Dataset entries:
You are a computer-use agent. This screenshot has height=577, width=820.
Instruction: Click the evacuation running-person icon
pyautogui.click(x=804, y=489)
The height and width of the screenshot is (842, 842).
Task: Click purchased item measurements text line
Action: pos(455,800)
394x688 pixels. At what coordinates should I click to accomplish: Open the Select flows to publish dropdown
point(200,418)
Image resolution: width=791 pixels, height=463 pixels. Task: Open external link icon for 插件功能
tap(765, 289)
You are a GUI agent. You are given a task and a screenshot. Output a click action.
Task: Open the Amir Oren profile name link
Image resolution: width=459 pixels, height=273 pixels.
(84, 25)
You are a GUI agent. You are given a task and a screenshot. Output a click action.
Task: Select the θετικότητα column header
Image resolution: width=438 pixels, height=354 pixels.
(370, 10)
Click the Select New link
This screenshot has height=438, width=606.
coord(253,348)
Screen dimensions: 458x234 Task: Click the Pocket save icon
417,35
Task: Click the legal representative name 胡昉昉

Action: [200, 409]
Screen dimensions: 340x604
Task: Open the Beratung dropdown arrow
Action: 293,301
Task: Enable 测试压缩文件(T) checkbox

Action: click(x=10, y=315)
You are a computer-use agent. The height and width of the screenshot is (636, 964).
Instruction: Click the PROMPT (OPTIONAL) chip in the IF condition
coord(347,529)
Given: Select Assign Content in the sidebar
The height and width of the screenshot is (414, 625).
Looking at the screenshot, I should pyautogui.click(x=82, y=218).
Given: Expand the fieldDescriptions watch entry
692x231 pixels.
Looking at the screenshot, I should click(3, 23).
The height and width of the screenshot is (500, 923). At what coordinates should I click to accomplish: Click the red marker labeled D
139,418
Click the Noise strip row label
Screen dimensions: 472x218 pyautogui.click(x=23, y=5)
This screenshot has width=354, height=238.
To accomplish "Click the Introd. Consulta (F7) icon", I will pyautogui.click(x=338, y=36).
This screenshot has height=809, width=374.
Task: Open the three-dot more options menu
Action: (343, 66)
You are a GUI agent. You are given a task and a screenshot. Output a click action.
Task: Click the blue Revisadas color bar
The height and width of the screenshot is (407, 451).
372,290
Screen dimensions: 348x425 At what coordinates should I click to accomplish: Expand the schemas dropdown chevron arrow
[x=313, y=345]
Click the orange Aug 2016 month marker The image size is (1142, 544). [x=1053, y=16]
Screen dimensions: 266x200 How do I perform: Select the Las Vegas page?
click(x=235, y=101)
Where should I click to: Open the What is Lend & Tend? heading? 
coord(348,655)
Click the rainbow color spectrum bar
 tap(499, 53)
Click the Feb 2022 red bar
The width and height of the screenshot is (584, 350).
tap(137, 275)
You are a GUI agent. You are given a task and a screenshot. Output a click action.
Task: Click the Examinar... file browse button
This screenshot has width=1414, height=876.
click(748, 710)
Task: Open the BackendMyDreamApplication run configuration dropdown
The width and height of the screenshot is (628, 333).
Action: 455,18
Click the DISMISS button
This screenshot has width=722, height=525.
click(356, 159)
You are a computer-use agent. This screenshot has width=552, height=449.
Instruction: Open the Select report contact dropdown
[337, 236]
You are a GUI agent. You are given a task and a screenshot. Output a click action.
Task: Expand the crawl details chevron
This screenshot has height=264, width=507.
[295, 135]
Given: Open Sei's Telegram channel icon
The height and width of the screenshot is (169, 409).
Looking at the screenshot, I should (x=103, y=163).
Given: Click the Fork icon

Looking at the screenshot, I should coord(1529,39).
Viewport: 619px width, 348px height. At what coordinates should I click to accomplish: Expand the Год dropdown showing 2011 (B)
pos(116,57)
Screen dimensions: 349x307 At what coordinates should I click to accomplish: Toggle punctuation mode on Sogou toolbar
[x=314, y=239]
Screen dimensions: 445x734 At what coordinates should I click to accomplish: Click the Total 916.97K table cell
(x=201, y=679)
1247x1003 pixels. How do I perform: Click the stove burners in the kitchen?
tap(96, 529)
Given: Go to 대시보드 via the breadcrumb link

▶ **ABOUT THIS EXERCISE**
Copy each line above that contains the string "computer".

▶ **SOLUTION**
You are a computer-use agent. This screenshot has height=577, width=820.
You are a computer-use agent. The height and width of the screenshot is (636, 964).
You are a computer-use agent. This screenshot has width=552, height=449.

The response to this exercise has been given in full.